After the music concluded, the Holy Father took the occasion to speak to the audience. In his speech, he affirmed that in order to achieve the true dignity of all persons, their fundamental rights must be “recognized, defended, and promoted."
The church has always emphasized human rights, he continued, because “they are a universal given, since they form part of the very nature of humanity.” It is the natural law, which is “inscribed by the Creator in human consciousness,” that “is the common denominator of all persons and all people; it is a universal guide that all can understand and in virtue of which all can understand themselves."
These rights are “ultimately based on God the Creator who has given intelligence and freedom to all,” Benedict XVI explained. If human rights are disconnected from God, they “weaken and lose their concrete foundation."
The Pope then called on everyone to use the celebration of the 60th anniversary of the Declaration as “an opportunity to verify to what point the ideals, accepted by the majority of the community of nations in 1948, are respected today in the different national legislatures and, further, in the consciousness of individuals and communities."
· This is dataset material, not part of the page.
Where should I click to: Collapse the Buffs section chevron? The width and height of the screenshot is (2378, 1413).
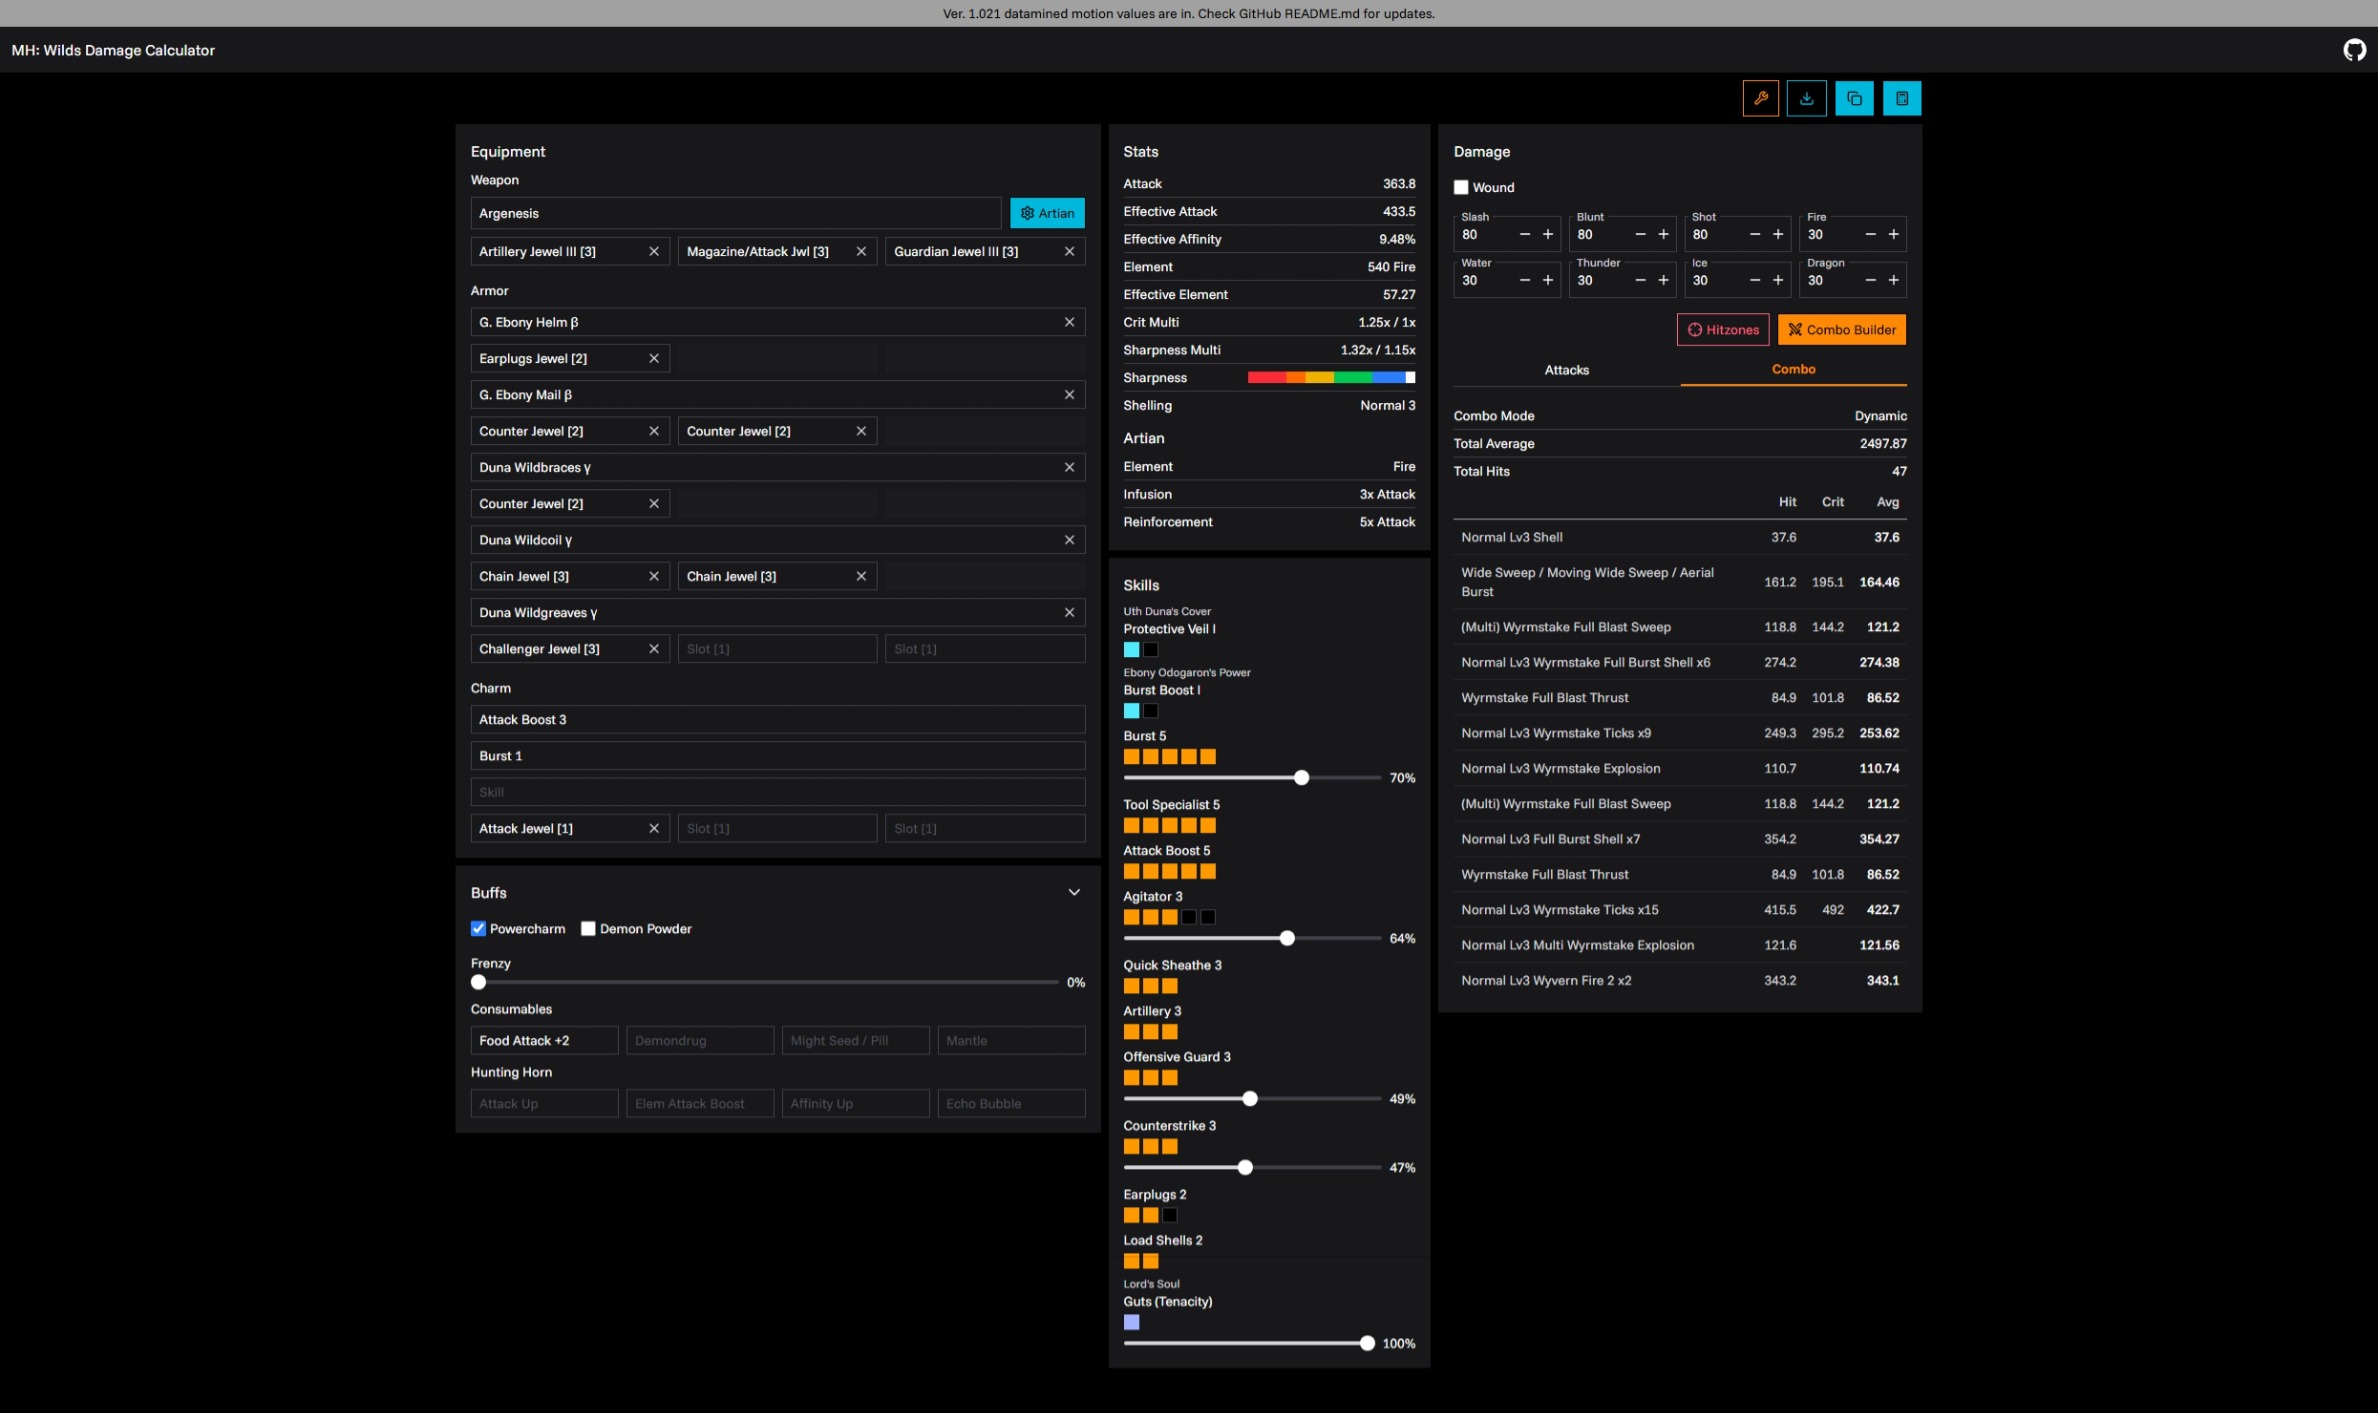[1074, 892]
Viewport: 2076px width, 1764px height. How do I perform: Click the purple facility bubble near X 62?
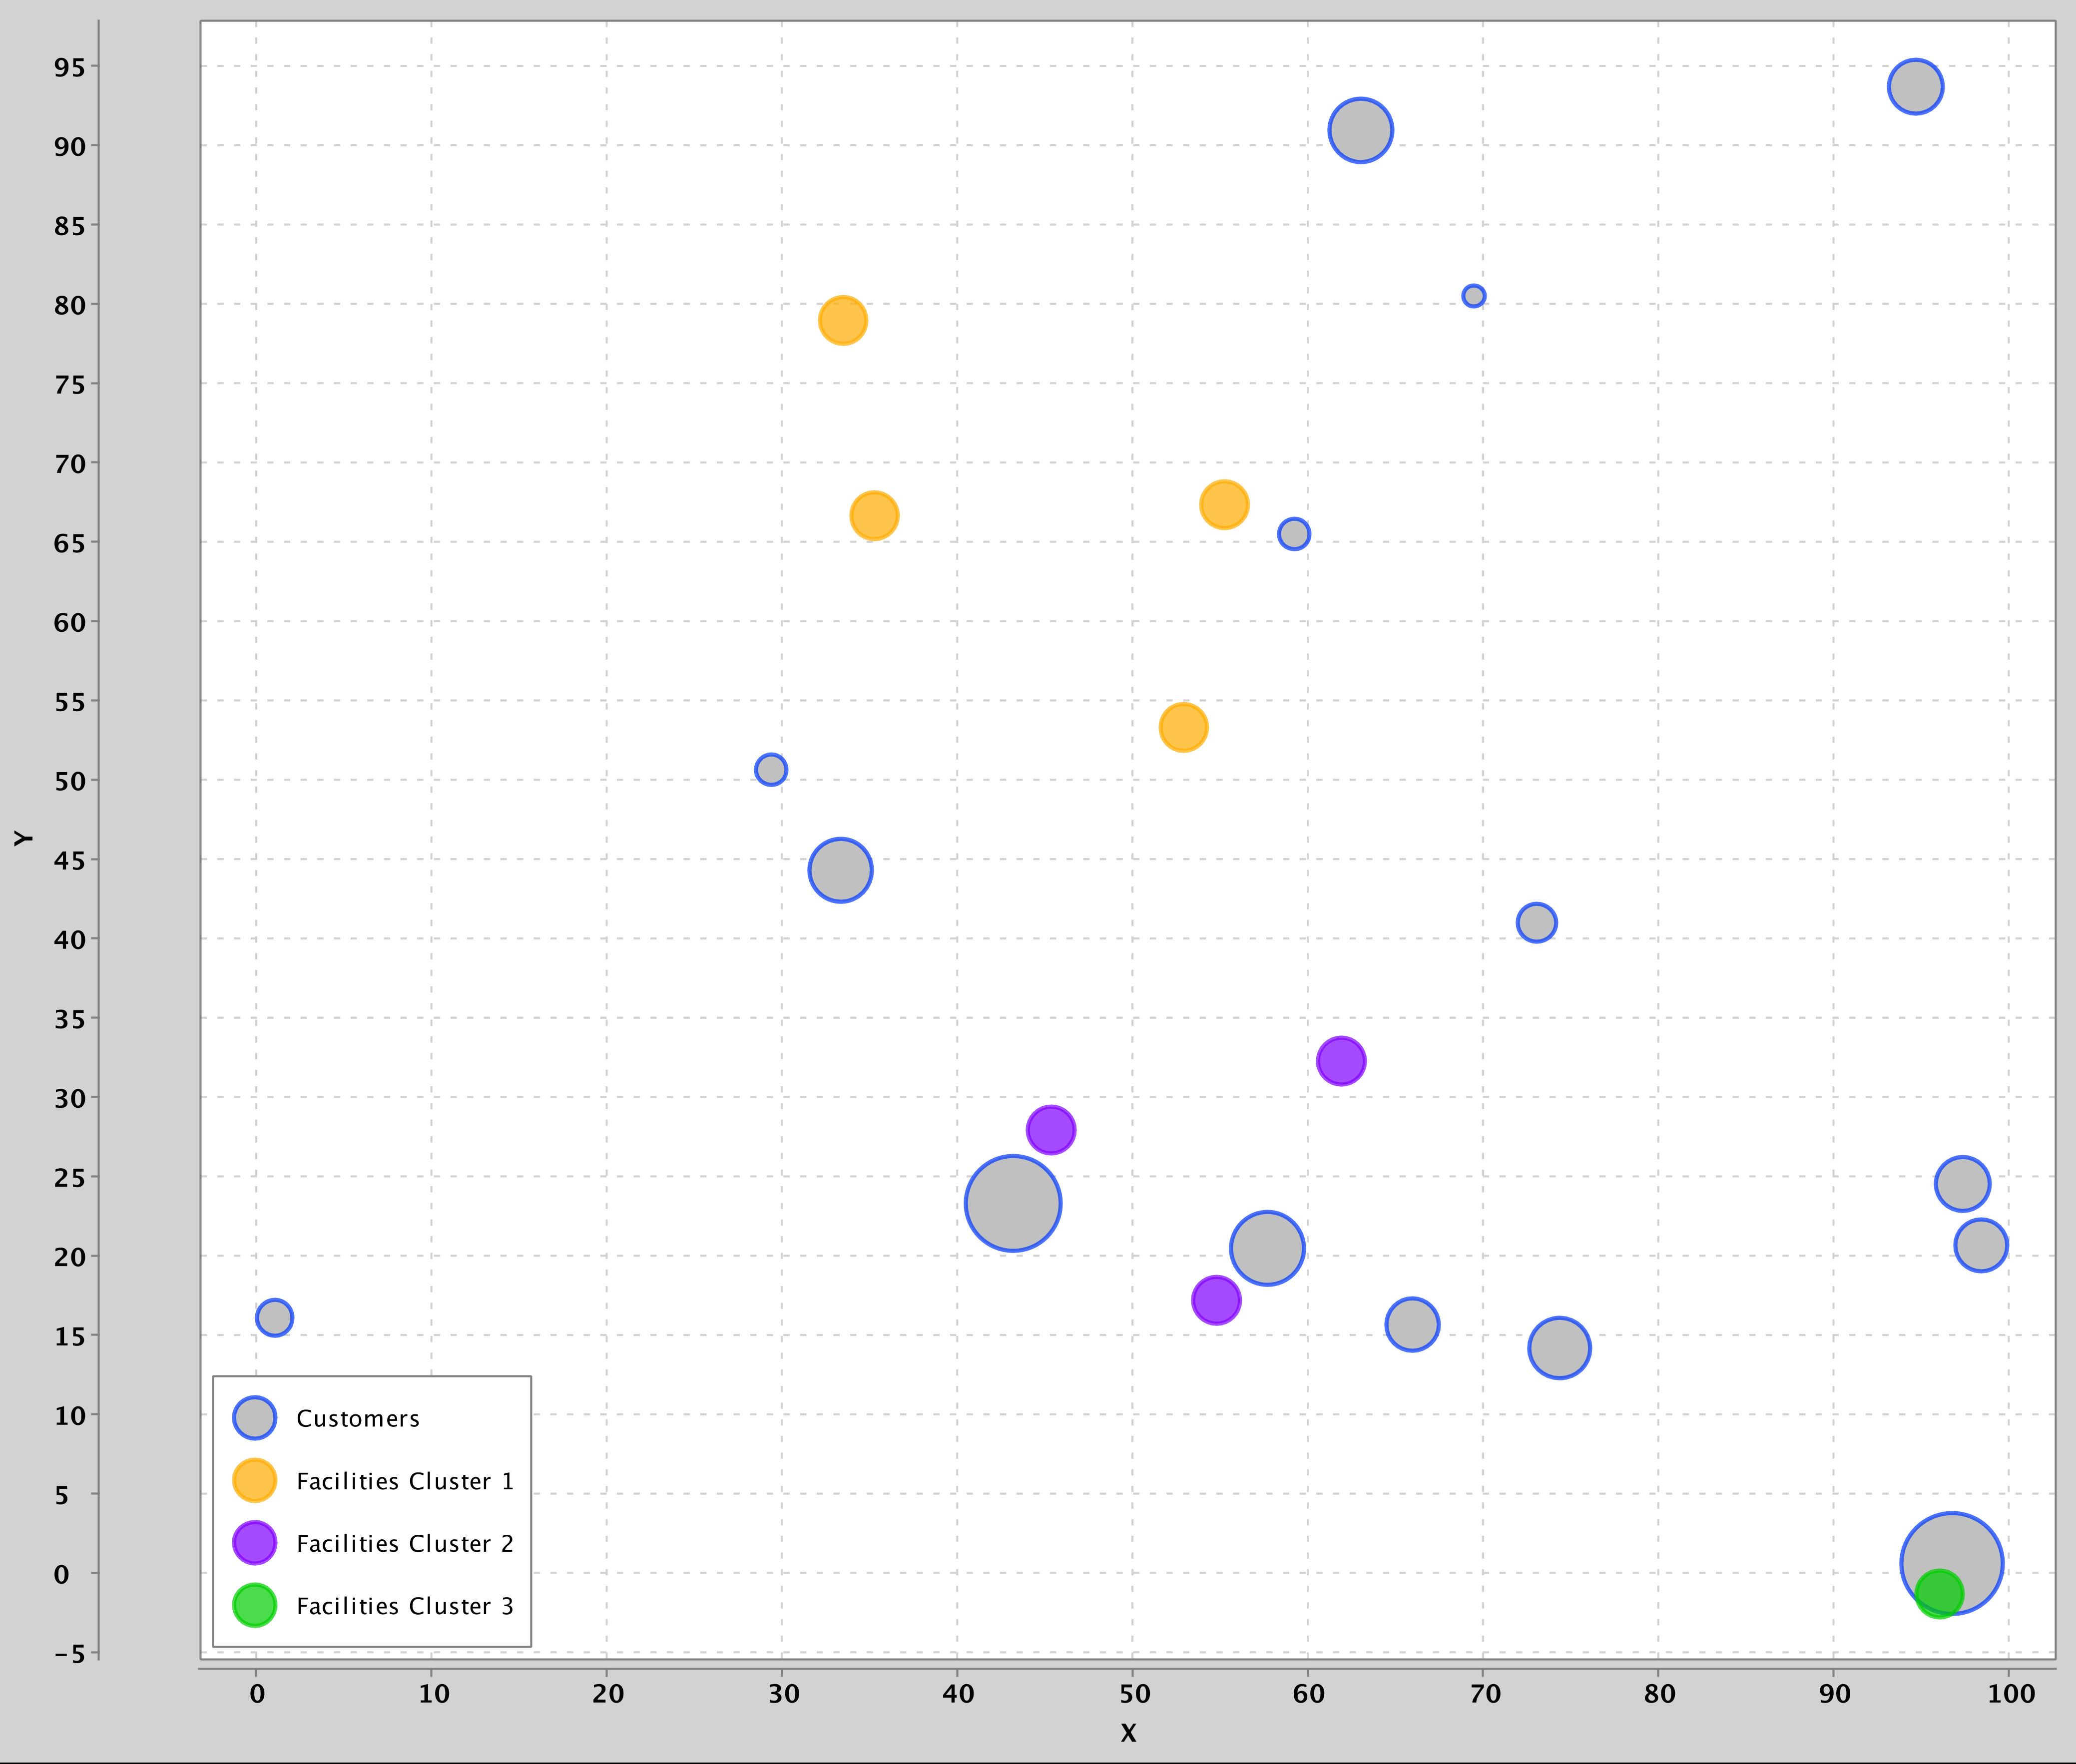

"They have undoubtedly come a long way but there still remains much to do: the rights to life, liberty and safety for hundreds of thousands of our brothers and sisters remain threatened; the equality of all and the dignity of each are not always respected while new barriers tied to race, religion, political opinions, and other convictions are being raised."
“The common task to better promote and define human rights cannot cease,” concluded the Holy Father, but rather our efforts must “intensify.”